>>>>

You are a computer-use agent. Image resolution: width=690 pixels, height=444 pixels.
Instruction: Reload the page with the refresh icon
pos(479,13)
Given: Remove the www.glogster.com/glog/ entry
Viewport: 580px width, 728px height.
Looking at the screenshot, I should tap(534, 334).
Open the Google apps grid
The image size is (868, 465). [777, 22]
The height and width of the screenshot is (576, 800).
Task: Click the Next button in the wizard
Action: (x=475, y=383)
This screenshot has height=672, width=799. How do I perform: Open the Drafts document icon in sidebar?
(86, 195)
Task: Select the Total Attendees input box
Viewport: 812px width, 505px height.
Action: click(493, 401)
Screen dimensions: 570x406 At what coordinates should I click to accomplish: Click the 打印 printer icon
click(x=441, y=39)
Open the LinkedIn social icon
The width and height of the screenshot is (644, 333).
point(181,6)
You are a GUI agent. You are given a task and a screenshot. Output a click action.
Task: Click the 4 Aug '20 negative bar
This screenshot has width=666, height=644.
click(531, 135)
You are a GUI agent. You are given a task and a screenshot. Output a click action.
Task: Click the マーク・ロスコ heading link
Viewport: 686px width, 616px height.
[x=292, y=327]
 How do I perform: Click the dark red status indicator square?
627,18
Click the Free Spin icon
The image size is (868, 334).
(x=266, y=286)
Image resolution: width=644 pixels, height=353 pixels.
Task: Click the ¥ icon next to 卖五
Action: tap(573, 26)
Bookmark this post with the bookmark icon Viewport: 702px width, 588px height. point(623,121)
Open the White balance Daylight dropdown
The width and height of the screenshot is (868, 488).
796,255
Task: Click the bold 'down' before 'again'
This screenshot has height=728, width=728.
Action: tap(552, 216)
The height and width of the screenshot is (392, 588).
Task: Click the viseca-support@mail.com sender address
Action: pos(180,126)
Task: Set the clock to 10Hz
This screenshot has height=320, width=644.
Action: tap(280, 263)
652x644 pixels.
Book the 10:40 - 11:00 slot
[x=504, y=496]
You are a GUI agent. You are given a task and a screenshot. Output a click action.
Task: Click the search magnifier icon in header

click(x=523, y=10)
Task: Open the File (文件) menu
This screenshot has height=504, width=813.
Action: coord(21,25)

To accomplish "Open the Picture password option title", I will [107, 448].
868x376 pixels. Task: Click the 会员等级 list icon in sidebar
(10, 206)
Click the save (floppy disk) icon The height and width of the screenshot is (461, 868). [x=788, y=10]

<<<<

* _Work request_
Word for word, restate every record in the listing.

* _Expected output_
You are a computer-use agent. Image resolution: width=690 pixels, height=444 pixels.
Instruction: Reload the page with the refresh icon
pos(479,13)
Given: Remove the www.glogster.com/glog/ entry
Viewport: 580px width, 728px height.
Looking at the screenshot, I should tap(534, 334).
Open the Google apps grid
The image size is (868, 465). [777, 22]
The height and width of the screenshot is (576, 800).
Task: Click the Next button in the wizard
Action: (x=475, y=383)
This screenshot has height=672, width=799. How do I perform: Open the Drafts document icon in sidebar?
(86, 195)
Task: Select the Total Attendees input box
Viewport: 812px width, 505px height.
Action: click(493, 401)
Screen dimensions: 570x406 At what coordinates should I click to accomplish: Click the 打印 printer icon
click(x=441, y=39)
Open the LinkedIn social icon
The width and height of the screenshot is (644, 333).
point(181,6)
You are a GUI agent. You are given a task and a screenshot. Output a click action.
Task: Click the 4 Aug '20 negative bar
This screenshot has width=666, height=644.
click(531, 135)
You are a GUI agent. You are given a task and a screenshot. Output a click action.
Task: Click the マーク・ロスコ heading link
Viewport: 686px width, 616px height.
[x=292, y=327]
 How do I perform: Click the dark red status indicator square?
627,18
Click the Free Spin icon
The image size is (868, 334).
(x=266, y=286)
Image resolution: width=644 pixels, height=353 pixels.
Task: Click the ¥ icon next to 卖五
Action: tap(573, 26)
Bookmark this post with the bookmark icon Viewport: 702px width, 588px height. point(623,121)
Open the White balance Daylight dropdown
The width and height of the screenshot is (868, 488).
796,255
Task: Click the bold 'down' before 'again'
This screenshot has height=728, width=728.
Action: tap(552, 216)
The height and width of the screenshot is (392, 588).
Task: Click the viseca-support@mail.com sender address
Action: pos(180,126)
Task: Set the clock to 10Hz
This screenshot has height=320, width=644.
Action: tap(280, 263)
652x644 pixels.
Book the 10:40 - 11:00 slot
[x=504, y=496]
You are a GUI agent. You are given a task and a screenshot. Output a click action.
Task: Click the search magnifier icon in header

click(x=523, y=10)
Task: Open the File (文件) menu
This screenshot has height=504, width=813.
Action: coord(21,25)

To accomplish "Open the Picture password option title", I will [107, 448].
868x376 pixels. Task: Click the 会员等级 list icon in sidebar
(10, 206)
Click the save (floppy disk) icon The height and width of the screenshot is (461, 868). [x=788, y=10]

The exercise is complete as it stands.